Renzo states it will release further details in future documentation, though specifics remain undisclosed for now.
Funding Status
One week ago, Renzo, a liquid restaking protocol in the EigenLayer ecosystem, announced a $3.2 million seed round led by Maven11, with participation from SevenX Ventures, IOSG Ventures, Figment Capital, Bodhi Ventures, OKX Ventures, Mantle Ecosystem, Robot Ventures, Paper Ventures, and others.
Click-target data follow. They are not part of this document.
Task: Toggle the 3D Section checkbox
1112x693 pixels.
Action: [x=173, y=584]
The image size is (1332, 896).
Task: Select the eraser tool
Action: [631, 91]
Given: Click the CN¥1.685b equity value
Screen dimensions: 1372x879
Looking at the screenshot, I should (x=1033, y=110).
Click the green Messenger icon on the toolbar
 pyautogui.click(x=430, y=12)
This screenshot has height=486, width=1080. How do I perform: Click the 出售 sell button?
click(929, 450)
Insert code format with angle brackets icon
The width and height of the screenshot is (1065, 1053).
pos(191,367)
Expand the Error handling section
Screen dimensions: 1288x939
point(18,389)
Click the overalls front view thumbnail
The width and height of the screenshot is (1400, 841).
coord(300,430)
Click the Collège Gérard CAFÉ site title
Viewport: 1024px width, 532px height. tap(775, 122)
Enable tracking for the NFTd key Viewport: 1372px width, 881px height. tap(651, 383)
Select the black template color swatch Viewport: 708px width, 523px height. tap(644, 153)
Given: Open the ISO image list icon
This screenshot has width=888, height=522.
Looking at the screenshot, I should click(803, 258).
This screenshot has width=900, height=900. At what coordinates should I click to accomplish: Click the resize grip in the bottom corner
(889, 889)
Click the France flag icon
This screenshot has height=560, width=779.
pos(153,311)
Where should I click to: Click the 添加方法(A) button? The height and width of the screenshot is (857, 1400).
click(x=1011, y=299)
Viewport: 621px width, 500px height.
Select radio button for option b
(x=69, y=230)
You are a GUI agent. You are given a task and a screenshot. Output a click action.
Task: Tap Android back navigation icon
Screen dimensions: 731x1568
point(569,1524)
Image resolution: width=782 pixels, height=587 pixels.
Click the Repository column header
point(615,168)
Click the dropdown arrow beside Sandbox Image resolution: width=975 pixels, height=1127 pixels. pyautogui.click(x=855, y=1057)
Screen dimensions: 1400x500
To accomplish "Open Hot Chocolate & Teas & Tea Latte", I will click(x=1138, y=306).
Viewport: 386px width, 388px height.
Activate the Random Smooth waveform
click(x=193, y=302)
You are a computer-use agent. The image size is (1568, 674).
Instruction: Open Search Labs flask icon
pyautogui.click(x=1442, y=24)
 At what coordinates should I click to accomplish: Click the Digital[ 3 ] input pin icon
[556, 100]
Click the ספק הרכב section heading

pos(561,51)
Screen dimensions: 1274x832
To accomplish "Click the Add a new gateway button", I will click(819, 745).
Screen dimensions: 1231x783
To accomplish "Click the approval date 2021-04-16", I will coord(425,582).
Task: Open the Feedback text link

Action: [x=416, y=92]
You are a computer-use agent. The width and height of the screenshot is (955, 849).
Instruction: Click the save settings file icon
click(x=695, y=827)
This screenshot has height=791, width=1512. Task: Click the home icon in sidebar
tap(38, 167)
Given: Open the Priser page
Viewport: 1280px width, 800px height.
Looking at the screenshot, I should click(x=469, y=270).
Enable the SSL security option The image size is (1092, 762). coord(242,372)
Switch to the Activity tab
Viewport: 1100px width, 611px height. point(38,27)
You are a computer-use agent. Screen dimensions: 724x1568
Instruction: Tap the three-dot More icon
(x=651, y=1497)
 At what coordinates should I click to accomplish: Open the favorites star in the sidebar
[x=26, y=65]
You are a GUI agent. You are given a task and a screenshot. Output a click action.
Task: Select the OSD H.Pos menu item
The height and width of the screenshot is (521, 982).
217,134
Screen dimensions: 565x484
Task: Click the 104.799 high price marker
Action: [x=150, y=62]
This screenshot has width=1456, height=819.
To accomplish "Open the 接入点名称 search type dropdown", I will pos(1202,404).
According to OKX Ventures, this marks its first publicly announced investment in the EigenLayer ecosystem.
Points Program
On January 4, Renzo launched its points program, Renzo ezPoints. The ezPoints system rewards users who contribute to the protocol. The primary way to earn points is by minting ezETH, Renzo’s liquid restaking token, which automatically accrues rewards and ensures liquidity. ezETH allows users to participate in DeFi while retaining restaking rewards. Users providing ezETH liquidity on DEXes receive additional multiplier bonuses in ezPoints.
Furthermore, Renzo notes that EigenLayer imposes deposit limits on LSTs, while native ETH deposits are currently uncapped—but remain inaccessible to most users due to the requirement of owning 32 ETH and running an Ethereum node integrated with EigenPods. In contrast, Renzo imposes no deposit caps, making it easier for users to participate and becoming one of the key drivers behind its rapid TVL growth.
Conclusion
EigenLayer raised $50 million in a Series A round last March, and every deposit window since has quickly reached its hard cap. Renzo offers users unrestricted access to participation and enables them to earn dual incentives—from both EigenLayer and Renzo’s own points system. Meanwhile, EigenLayer won’t begin securing AVSs until mid-2024, leaving many operational details still unproven. On the fundamental issue of cryptoeconomic security distribution in restaking, Renzo provides practical logic and methodological guidance for real-world application.